Last Sunday, the Yeongyang police station received an emergency call from the man’s mother, who said her son was at their house uncontrollable. Police inspector Kim Seon-hyun went to the house with a co-worker and was stabbed in the neck with a knife by the man.

“If people with schizophrenia are not treated on time or are socially isolated for an extended period of time,” said Lee Myung-soo, a spokesman for the Korean Society for Schizophrenia Research, “they are likely to have persecutory delusions and exhibit dangerous behavior.”

The revised law stipulates that local health clinics and mental health facilities must be informed when a patient is discharged from a mental hospital so that follow-up care can be provided. But this again requires consent from the patient, which the suspect in the Yeongyang police murder did not agree to.
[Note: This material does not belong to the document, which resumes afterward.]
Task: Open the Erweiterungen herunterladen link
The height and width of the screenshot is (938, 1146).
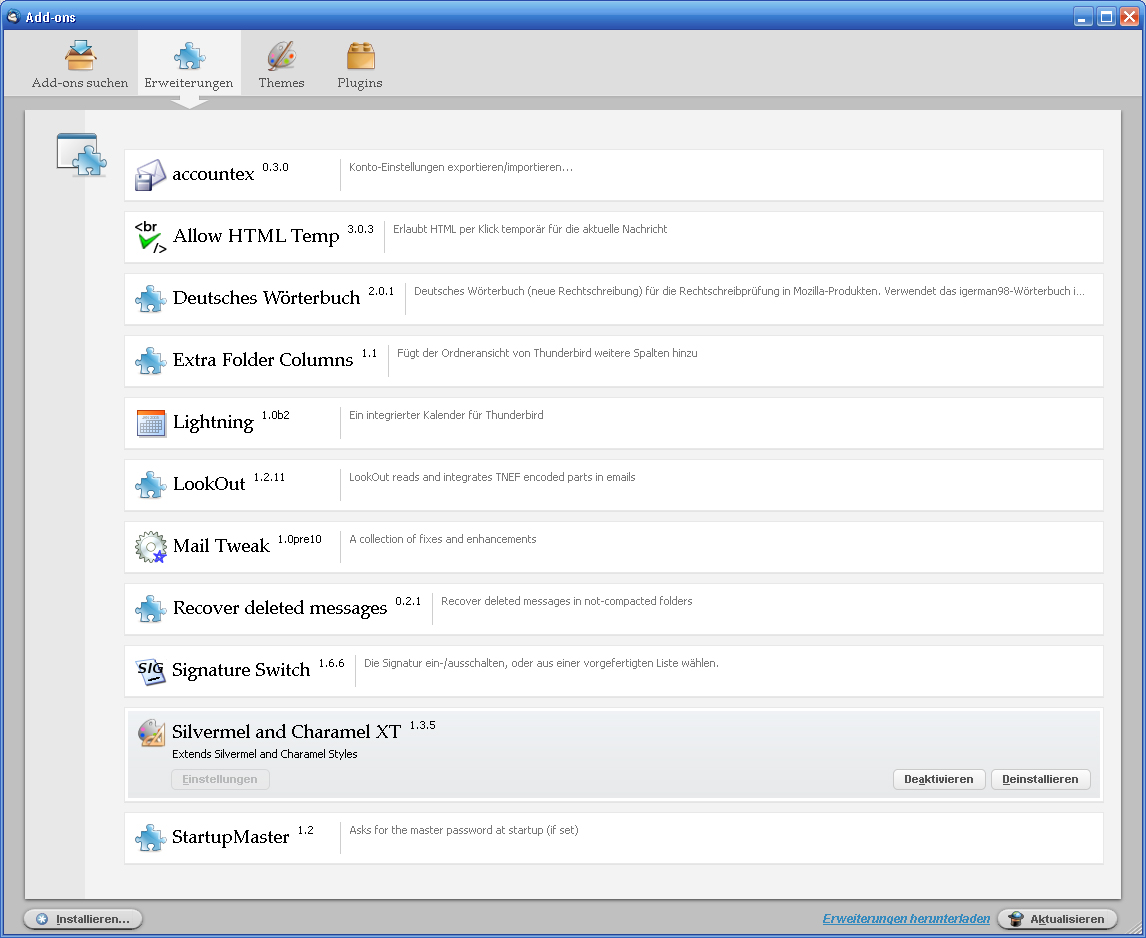Action: [906, 918]
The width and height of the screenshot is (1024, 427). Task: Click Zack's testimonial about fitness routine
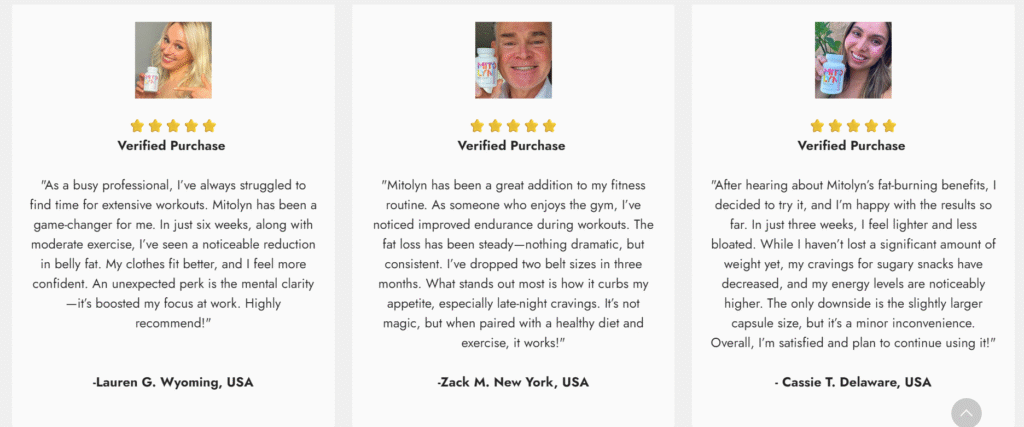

According to the Ministry of Health and Welfare, the number of patients admitted to hospitals nationwide for mental disorders has decreased to 66,523 this April from 69,162 in December 2016 before the change to the law. The percentage of forced admittances - cases in which patients are judged to be unable to decide on their own - in the same period decreased from 61.6 percent to 37.1 percent.

Last year’s decision to revise the mental health law, which has been in effect since 1995, was largely an attempt to protect the human rights of patients suffering from mental disorders and was heavily influenced by the UN Convention on the Rights of Persons with Disabilities.

Analysts say alternatives to hospital care, particularly post-discharge oversight, remains inadequate largely due to a lack of personnel or facilities. Fifteen administrative districts do not have mental health care centers, while many more lack auxiliary facilities and services like rehabilitation centers.